Israel has struck at the ideological and brain centre of Iran’s Revolutionary Guard, launching a precision night raid on Imam Hossein University in Tehran — the elite academy that trains the IRGC’s future commanders, cyber chiefs and missile architects, defence sources say.
Residents in eastern Tehran reported a roar of jets just after midnight, followed by multiple explosions inside the walled campus. Drone footage circulating among regional media shows burning lecture halls, shattered dormitories and a scorched parade ground where IRGC cadets usually drill. Secondary blasts suggest underground armouries and electronics labs were hit.

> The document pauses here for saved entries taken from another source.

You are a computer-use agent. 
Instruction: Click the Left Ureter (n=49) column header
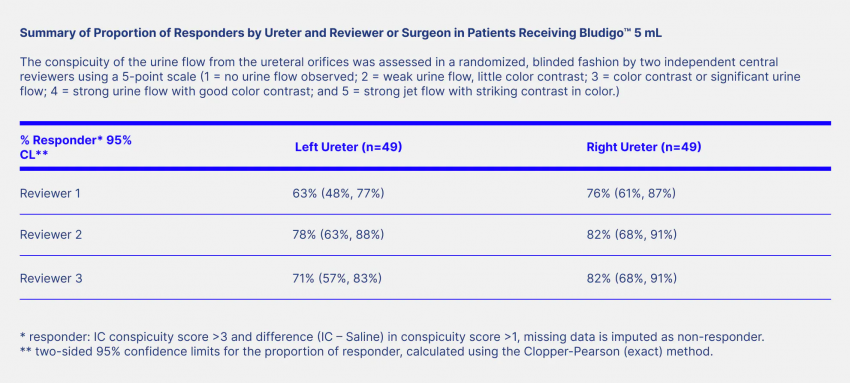point(348,147)
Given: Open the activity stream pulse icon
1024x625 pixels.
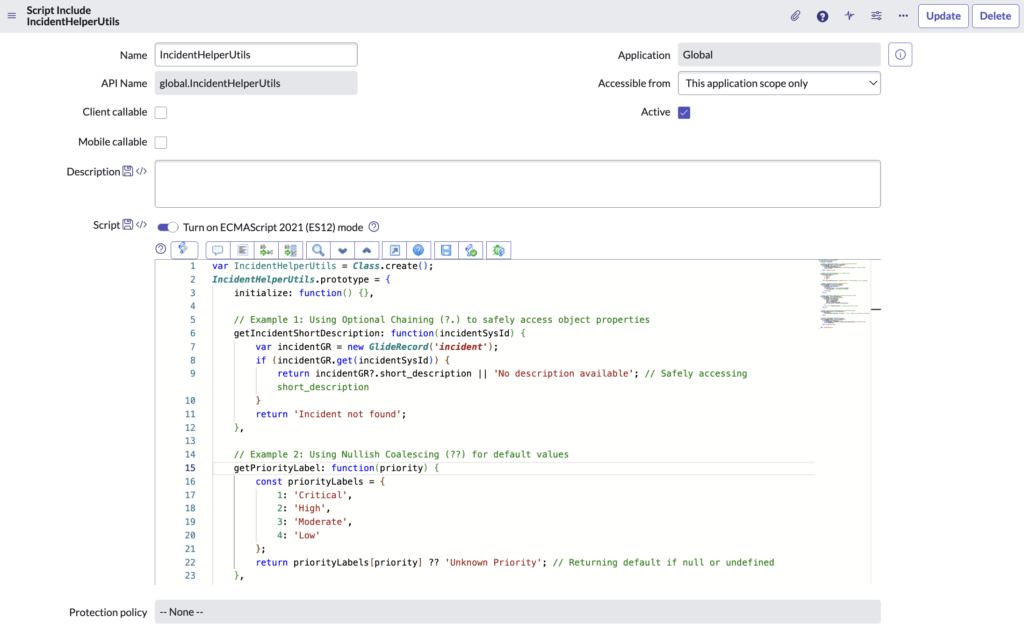Looking at the screenshot, I should click(x=850, y=16).
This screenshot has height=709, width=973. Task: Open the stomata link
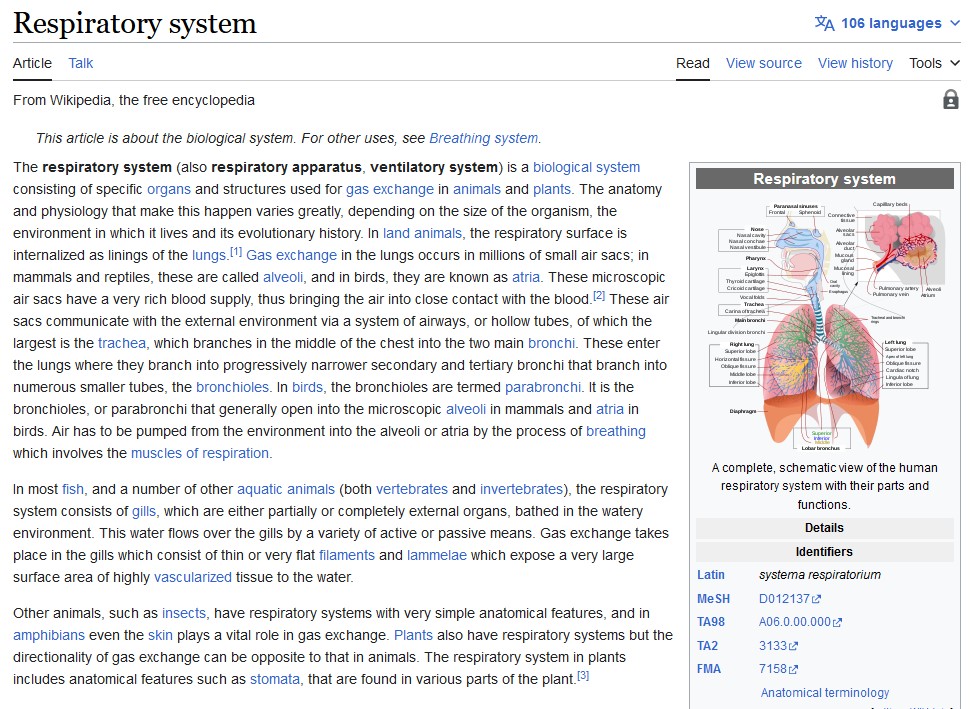[275, 679]

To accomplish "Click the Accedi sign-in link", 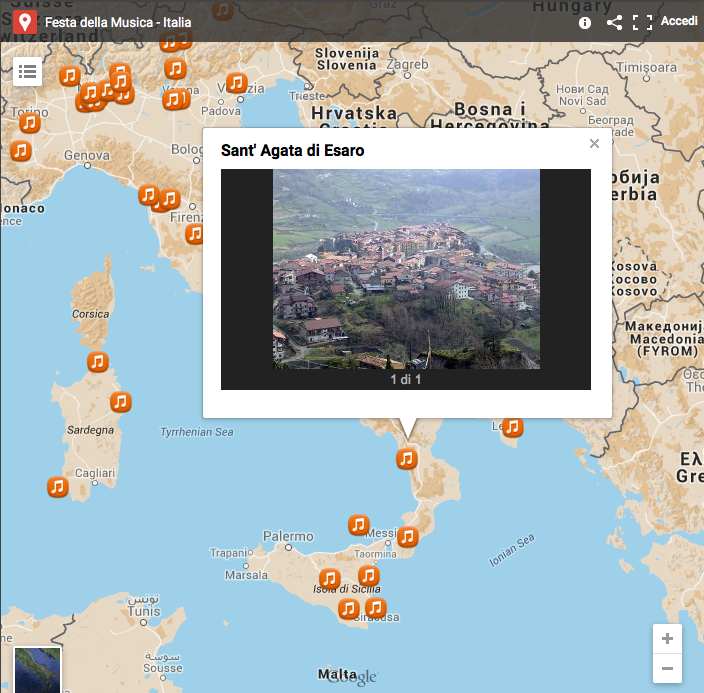I will pyautogui.click(x=679, y=21).
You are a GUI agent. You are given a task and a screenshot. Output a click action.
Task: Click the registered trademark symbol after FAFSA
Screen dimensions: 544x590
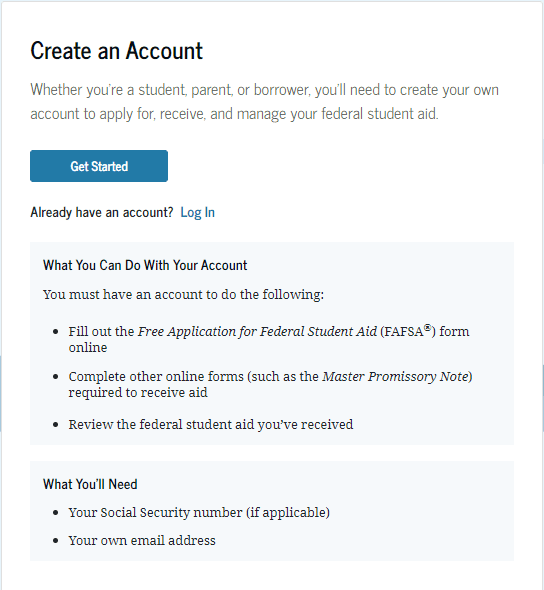[427, 327]

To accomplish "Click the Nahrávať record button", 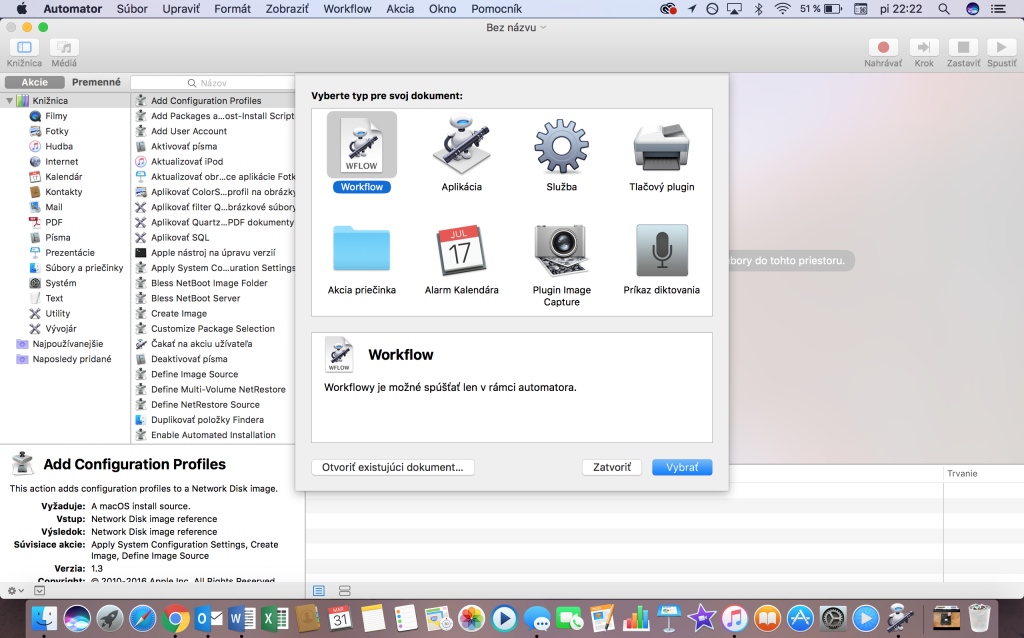I will click(x=883, y=48).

Israeli officials, speaking off the record, call the strike a “hammer blow to the IRGC’s brain”: simulators used to plan missile campaigns, classrooms for hybrid warfare doctrine, and secure data centres believed to host targeting archives were all on the target list. “You can rebuild a base,” one official said. “Re‑creating twenty years of training and data is much harder.”
Tehran insists only “peripheral buildings” were damaged and vows that teaching will resume “immediately,” even as ambulances and IRGC buses were seen rushing casualties to military hospitals. Students and staff have been hastily relocated to undisclosed sites, and security forces have sealed off surrounding streets.

For Iran’s rulers, Imam Hossein University was more than a campus; it was the factory floor for the next generation of Guard leadership. For Israel, turning that symbol into a smoking, silent complex is a message: the war is no longer just about launch pads and depots — it is now targeting the minds that design them.